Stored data

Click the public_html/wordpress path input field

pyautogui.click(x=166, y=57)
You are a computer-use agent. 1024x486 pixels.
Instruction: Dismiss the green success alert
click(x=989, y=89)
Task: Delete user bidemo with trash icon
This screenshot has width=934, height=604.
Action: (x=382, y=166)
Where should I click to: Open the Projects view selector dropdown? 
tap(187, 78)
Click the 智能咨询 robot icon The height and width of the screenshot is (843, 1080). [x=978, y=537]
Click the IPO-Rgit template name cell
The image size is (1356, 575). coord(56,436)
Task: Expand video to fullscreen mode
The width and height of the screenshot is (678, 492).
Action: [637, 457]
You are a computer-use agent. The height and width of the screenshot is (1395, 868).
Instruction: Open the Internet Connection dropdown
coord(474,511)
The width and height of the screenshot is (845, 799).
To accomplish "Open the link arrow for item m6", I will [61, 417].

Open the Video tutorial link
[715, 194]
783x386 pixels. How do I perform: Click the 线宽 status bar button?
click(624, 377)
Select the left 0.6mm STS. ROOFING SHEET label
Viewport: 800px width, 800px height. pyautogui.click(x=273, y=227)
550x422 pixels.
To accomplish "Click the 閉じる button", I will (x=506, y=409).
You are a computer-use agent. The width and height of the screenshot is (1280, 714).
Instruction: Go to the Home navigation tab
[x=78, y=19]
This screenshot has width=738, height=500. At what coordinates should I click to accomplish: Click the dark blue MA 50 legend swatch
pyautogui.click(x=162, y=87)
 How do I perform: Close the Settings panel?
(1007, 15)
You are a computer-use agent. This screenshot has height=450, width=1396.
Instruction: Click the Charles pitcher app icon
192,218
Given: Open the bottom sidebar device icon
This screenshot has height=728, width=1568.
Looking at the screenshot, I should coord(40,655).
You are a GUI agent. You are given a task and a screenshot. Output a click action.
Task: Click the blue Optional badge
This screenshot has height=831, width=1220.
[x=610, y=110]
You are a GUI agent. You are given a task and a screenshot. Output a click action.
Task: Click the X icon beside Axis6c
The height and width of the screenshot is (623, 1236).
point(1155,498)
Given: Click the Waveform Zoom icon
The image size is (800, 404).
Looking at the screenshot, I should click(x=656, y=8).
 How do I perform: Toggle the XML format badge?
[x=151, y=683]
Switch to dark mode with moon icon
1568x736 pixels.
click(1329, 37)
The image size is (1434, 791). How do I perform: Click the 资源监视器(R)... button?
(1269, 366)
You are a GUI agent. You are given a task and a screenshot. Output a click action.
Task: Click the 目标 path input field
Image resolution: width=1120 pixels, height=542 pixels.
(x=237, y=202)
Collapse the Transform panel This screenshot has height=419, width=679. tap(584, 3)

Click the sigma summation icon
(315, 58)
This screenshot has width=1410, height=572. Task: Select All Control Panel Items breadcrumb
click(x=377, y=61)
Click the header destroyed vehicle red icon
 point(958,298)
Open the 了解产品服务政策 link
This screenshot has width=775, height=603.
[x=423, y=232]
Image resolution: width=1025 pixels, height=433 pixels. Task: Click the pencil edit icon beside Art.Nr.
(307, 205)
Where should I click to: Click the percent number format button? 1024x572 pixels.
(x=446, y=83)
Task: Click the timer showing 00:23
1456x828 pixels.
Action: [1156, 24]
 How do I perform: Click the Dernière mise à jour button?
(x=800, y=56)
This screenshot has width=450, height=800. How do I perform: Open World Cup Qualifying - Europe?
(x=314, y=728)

TASK PROMPT
Copy the data above. Keep each line exact.

WRITTEN SOLUTION
Click the public_html/wordpress path input field

pyautogui.click(x=166, y=57)
You are a computer-use agent. 1024x486 pixels.
Instruction: Dismiss the green success alert
click(x=989, y=89)
Task: Delete user bidemo with trash icon
This screenshot has width=934, height=604.
Action: (x=382, y=166)
Where should I click to: Open the Projects view selector dropdown? 
tap(187, 78)
Click the 智能咨询 robot icon The height and width of the screenshot is (843, 1080). [x=978, y=537]
Click the IPO-Rgit template name cell
The image size is (1356, 575). coord(56,436)
Task: Expand video to fullscreen mode
The width and height of the screenshot is (678, 492).
Action: [637, 457]
You are a computer-use agent. The height and width of the screenshot is (1395, 868).
Instruction: Open the Internet Connection dropdown
coord(474,511)
The width and height of the screenshot is (845, 799).
To accomplish "Open the link arrow for item m6", I will [61, 417].

Open the Video tutorial link
[715, 194]
783x386 pixels. How do I perform: Click the 线宽 status bar button?
click(624, 377)
Select the left 0.6mm STS. ROOFING SHEET label
Viewport: 800px width, 800px height. pyautogui.click(x=273, y=227)
550x422 pixels.
To accomplish "Click the 閉じる button", I will (x=506, y=409).
You are a computer-use agent. The width and height of the screenshot is (1280, 714).
Instruction: Go to the Home navigation tab
[x=78, y=19]
This screenshot has width=738, height=500. At what coordinates should I click to accomplish: Click the dark blue MA 50 legend swatch
pyautogui.click(x=162, y=87)
 How do I perform: Close the Settings panel?
(1007, 15)
You are a computer-use agent. This screenshot has height=450, width=1396.
Instruction: Click the Charles pitcher app icon
192,218
Given: Open the bottom sidebar device icon
This screenshot has height=728, width=1568.
Looking at the screenshot, I should coord(40,655).
You are a GUI agent. You are given a task and a screenshot. Output a click action.
Task: Click the blue Optional badge
This screenshot has height=831, width=1220.
[x=610, y=110]
You are a GUI agent. You are given a task and a screenshot. Output a click action.
Task: Click the X icon beside Axis6c
The height and width of the screenshot is (623, 1236).
point(1155,498)
Given: Click the Waveform Zoom icon
The image size is (800, 404).
Looking at the screenshot, I should click(x=656, y=8).
 How do I perform: Toggle the XML format badge?
[x=151, y=683]
Switch to dark mode with moon icon
1568x736 pixels.
click(1329, 37)
The image size is (1434, 791). How do I perform: Click the 资源监视器(R)... button?
(1269, 366)
You are a GUI agent. You are given a task and a screenshot. Output a click action.
Task: Click the 目标 path input field
Image resolution: width=1120 pixels, height=542 pixels.
(x=237, y=202)
Collapse the Transform panel This screenshot has height=419, width=679. tap(584, 3)

Click the sigma summation icon
(315, 58)
This screenshot has width=1410, height=572. Task: Select All Control Panel Items breadcrumb
click(x=377, y=61)
Click the header destroyed vehicle red icon
 point(958,298)
Open the 了解产品服务政策 link
This screenshot has width=775, height=603.
[x=423, y=232]
Image resolution: width=1025 pixels, height=433 pixels. Task: Click the pencil edit icon beside Art.Nr.
(307, 205)
Where should I click to: Click the percent number format button? 1024x572 pixels.
(x=446, y=83)
Task: Click the timer showing 00:23
1456x828 pixels.
Action: [1156, 24]
 How do I perform: Click the Dernière mise à jour button?
(x=800, y=56)
This screenshot has width=450, height=800. How do I perform: Open World Cup Qualifying - Europe?
(x=314, y=728)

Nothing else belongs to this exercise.